Could the data below be printed out exactly, with the pictures left out?

Collected data entries:
Content starts

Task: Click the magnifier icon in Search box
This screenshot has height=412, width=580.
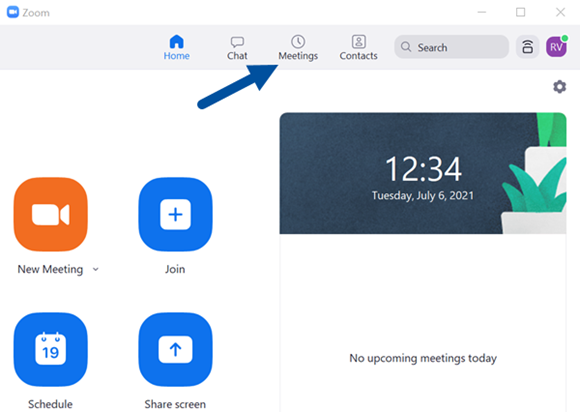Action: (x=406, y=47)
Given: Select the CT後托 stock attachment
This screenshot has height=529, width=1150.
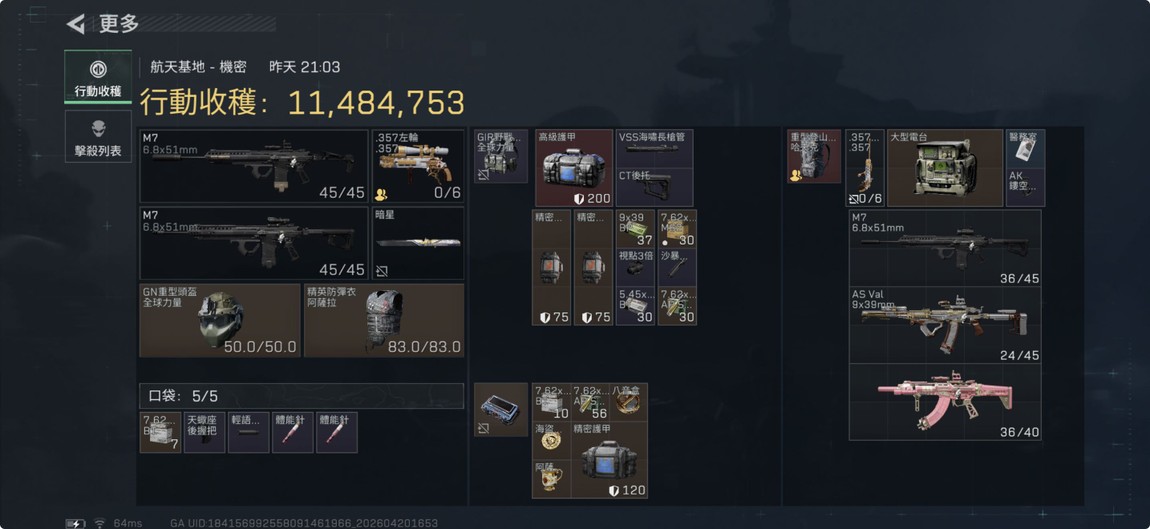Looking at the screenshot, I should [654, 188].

Content ends

* RESULT OF THIS EXERCISE
Task: Click the magnifier icon in Search box
This screenshot has height=412, width=580.
Action: (x=406, y=47)
Given: Select the CT後托 stock attachment
This screenshot has height=529, width=1150.
Looking at the screenshot, I should [654, 188].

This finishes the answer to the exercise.